### TASK INSTRUCTIONS
How many of the lines below contain "agent"? Answer with that number alone.
═════ RECORDS FOR PROCESSING ═════
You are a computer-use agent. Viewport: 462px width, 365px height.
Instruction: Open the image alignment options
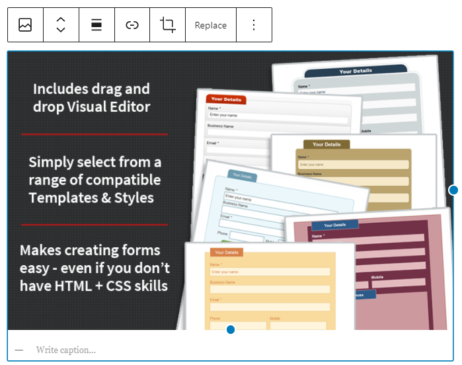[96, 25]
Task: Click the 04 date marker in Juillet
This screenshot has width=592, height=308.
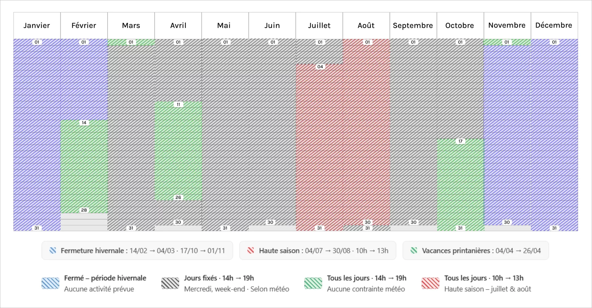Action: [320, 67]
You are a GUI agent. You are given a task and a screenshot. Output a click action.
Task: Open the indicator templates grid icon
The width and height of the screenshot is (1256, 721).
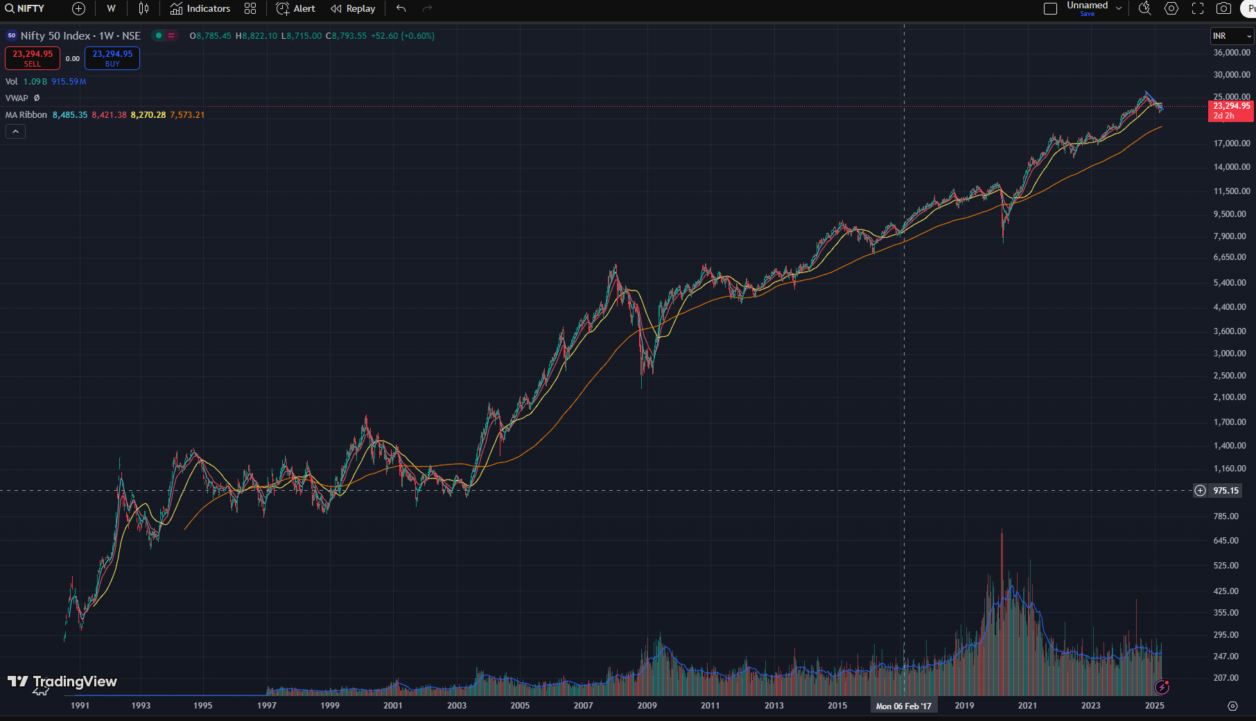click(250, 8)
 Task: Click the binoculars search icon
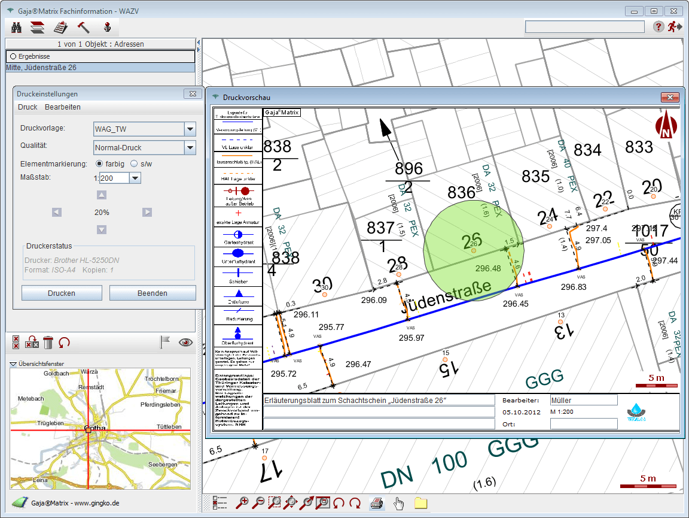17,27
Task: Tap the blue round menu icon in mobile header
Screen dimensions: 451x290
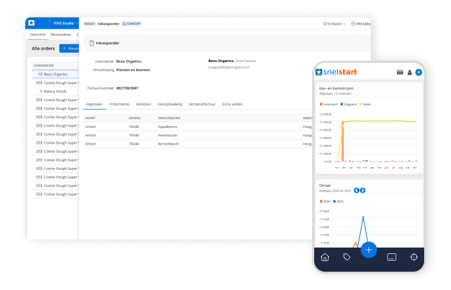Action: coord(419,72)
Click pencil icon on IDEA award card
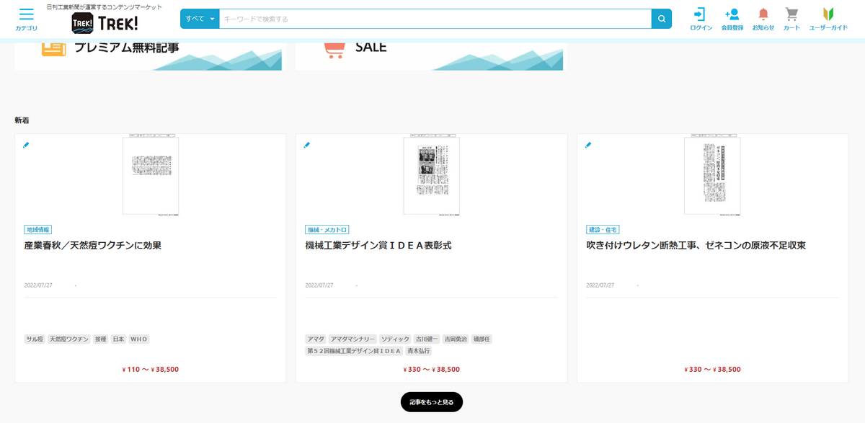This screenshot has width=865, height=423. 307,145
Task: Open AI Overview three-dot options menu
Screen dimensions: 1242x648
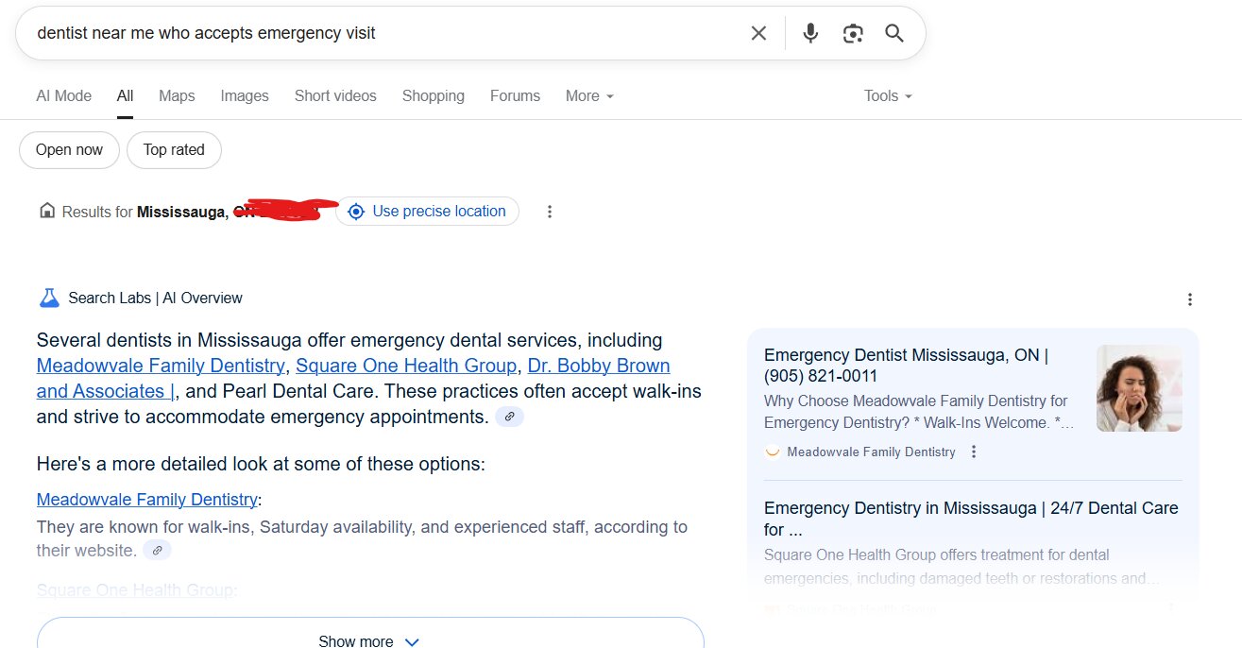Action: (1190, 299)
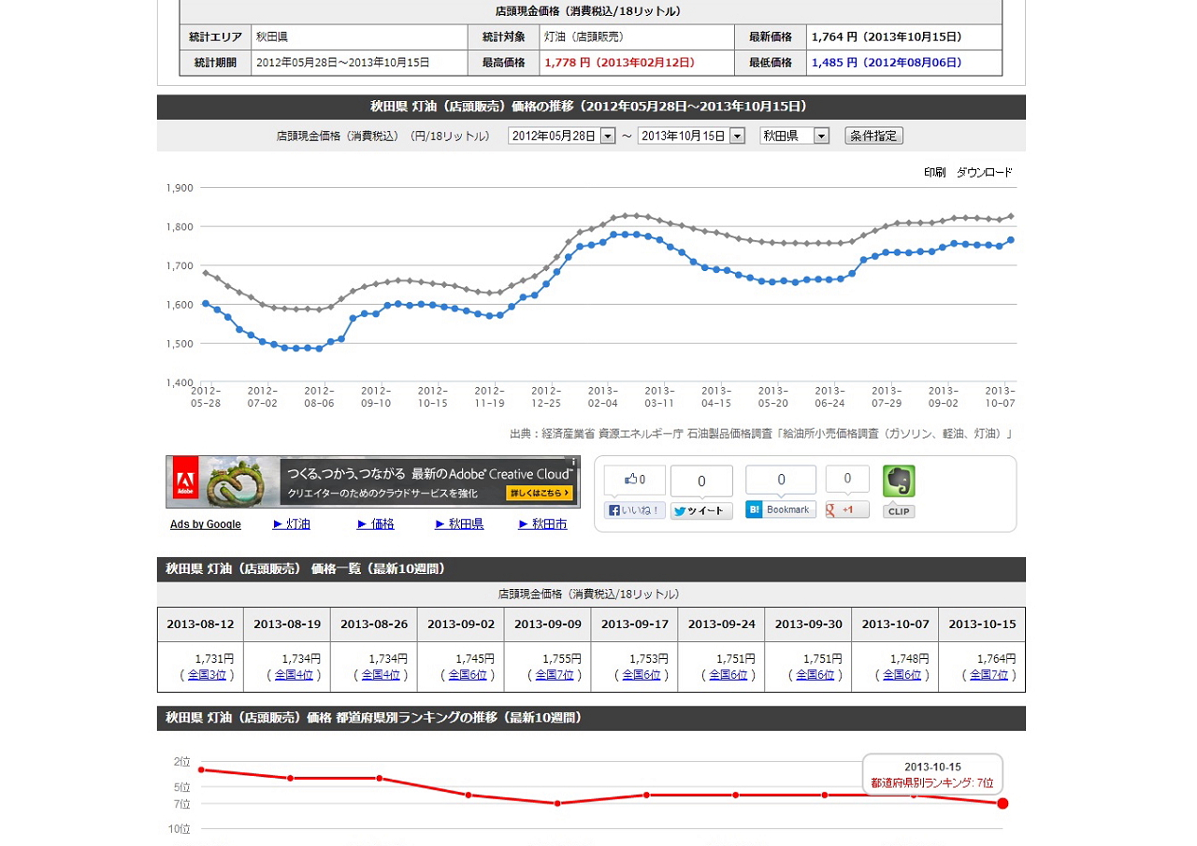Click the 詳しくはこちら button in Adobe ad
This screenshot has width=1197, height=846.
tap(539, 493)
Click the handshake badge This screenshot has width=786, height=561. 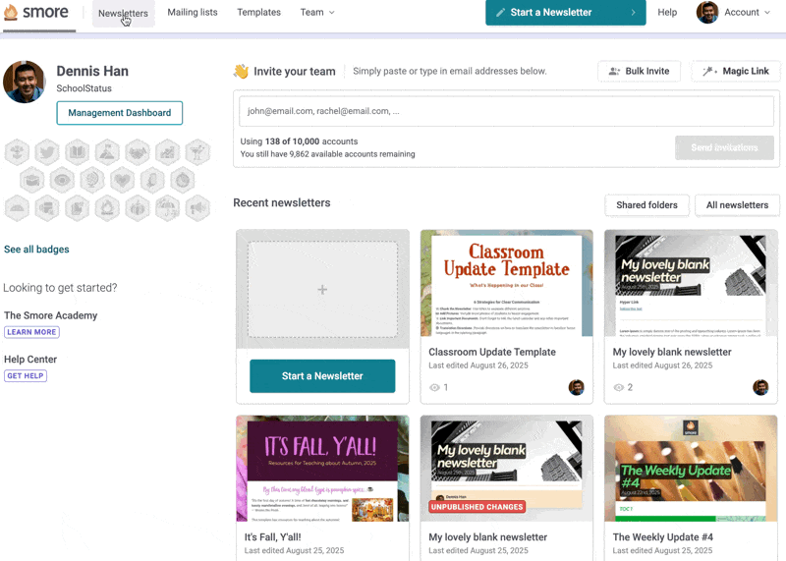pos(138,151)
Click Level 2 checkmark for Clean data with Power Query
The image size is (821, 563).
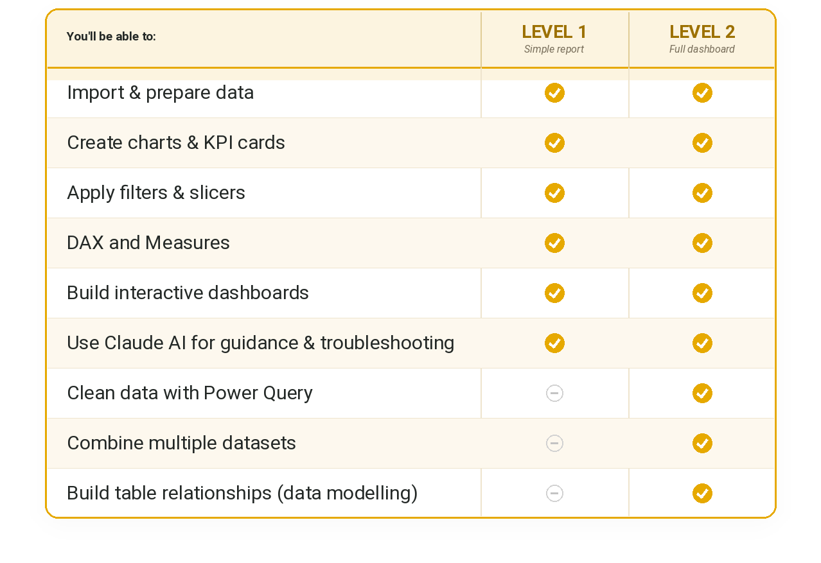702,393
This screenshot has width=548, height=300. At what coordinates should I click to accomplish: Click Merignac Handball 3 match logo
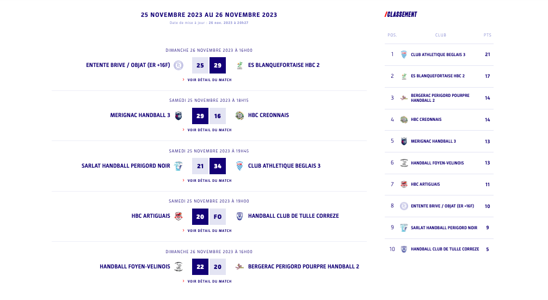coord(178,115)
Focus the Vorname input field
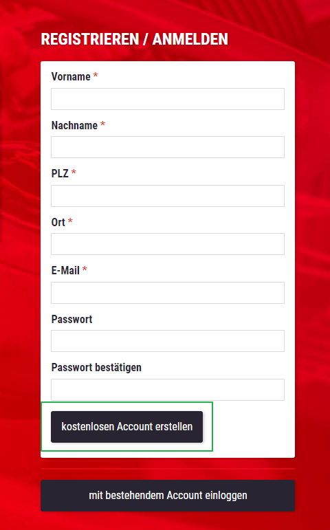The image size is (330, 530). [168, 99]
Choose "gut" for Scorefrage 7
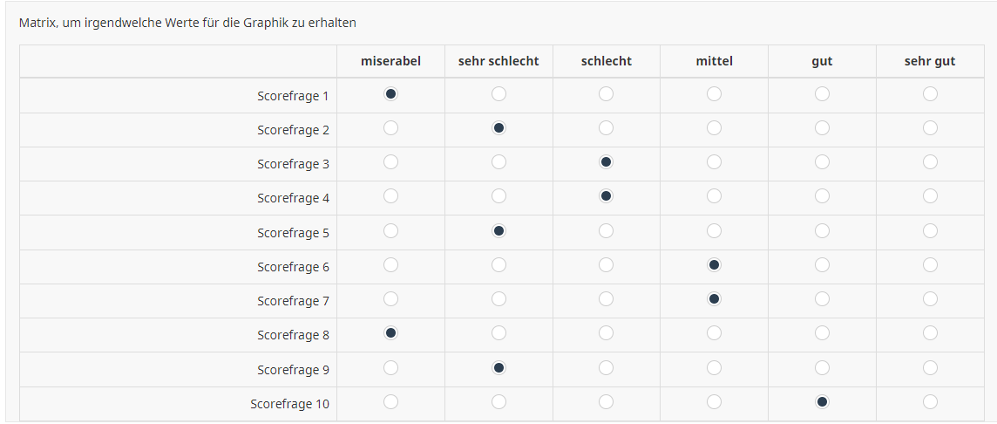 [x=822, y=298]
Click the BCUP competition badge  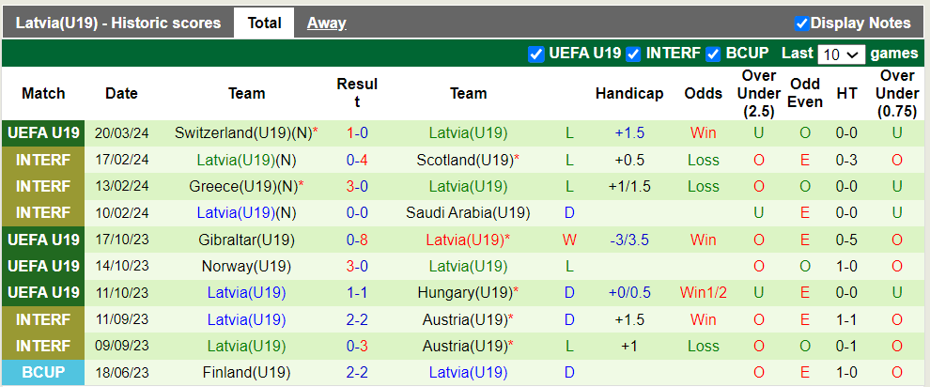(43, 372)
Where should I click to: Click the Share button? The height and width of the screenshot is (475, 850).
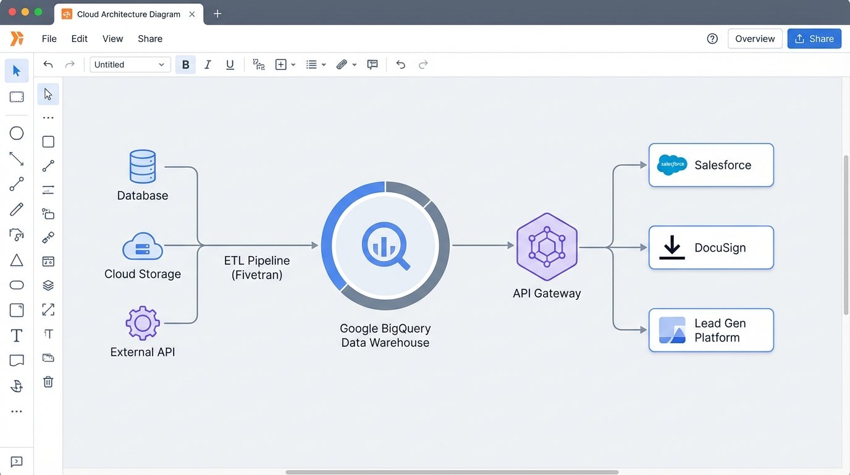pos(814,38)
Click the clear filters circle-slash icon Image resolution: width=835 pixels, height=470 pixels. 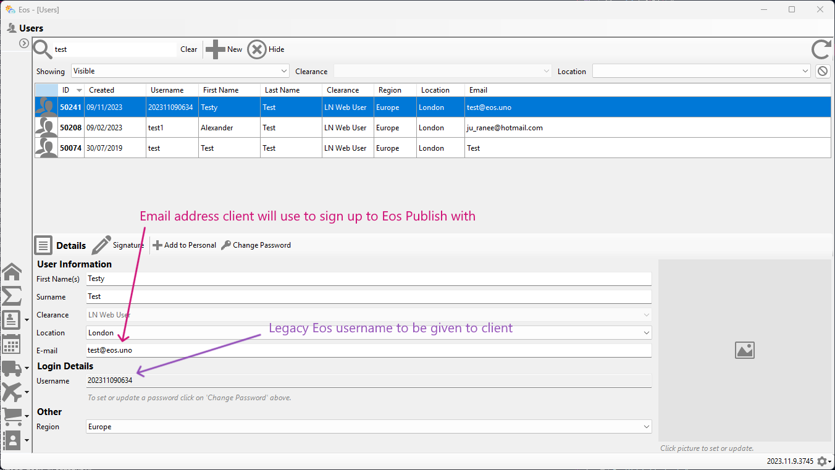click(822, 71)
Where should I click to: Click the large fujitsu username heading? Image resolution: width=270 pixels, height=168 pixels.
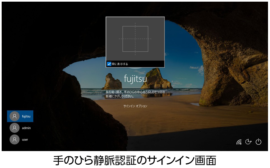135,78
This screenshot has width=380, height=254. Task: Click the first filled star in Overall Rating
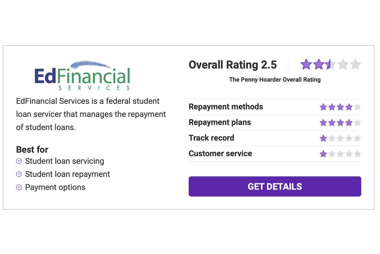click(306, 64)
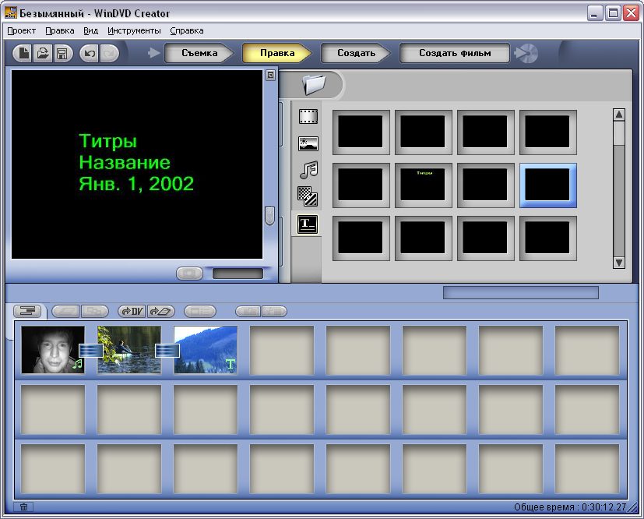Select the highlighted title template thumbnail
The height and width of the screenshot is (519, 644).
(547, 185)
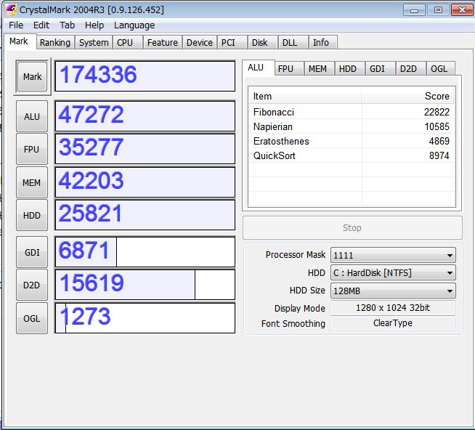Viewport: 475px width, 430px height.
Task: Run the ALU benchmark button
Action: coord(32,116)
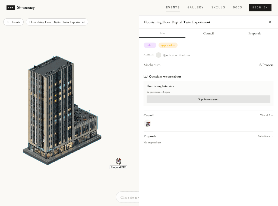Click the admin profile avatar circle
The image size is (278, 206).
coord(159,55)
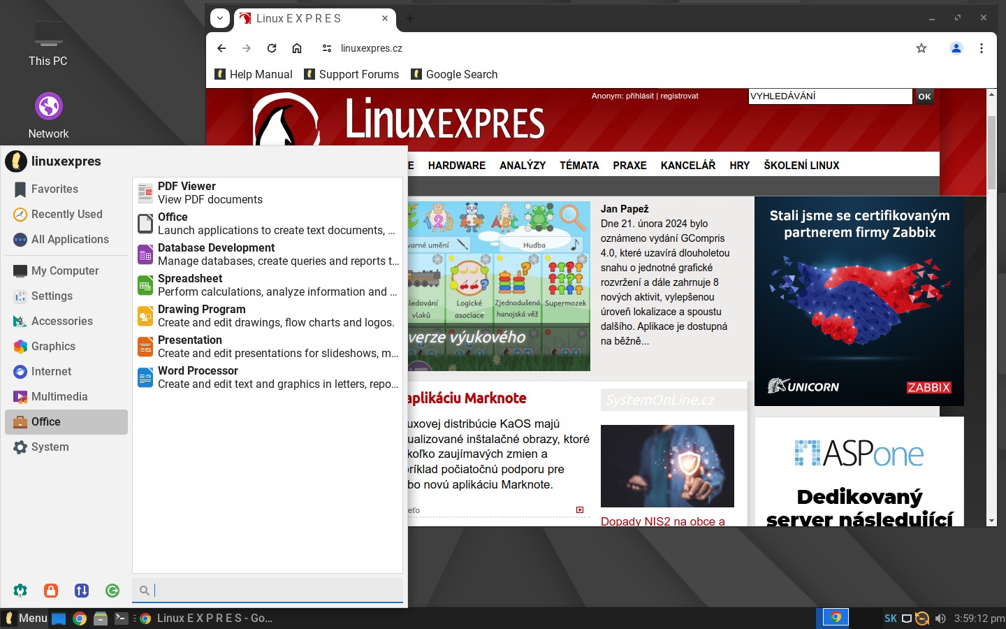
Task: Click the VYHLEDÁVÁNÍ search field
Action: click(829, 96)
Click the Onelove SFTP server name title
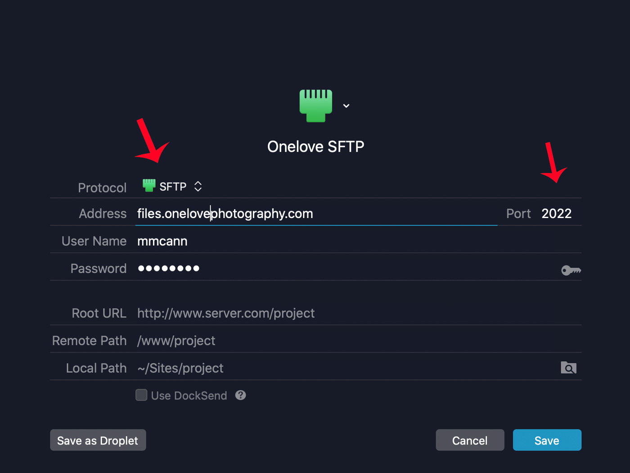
═════
### EXERCISE RESULT
2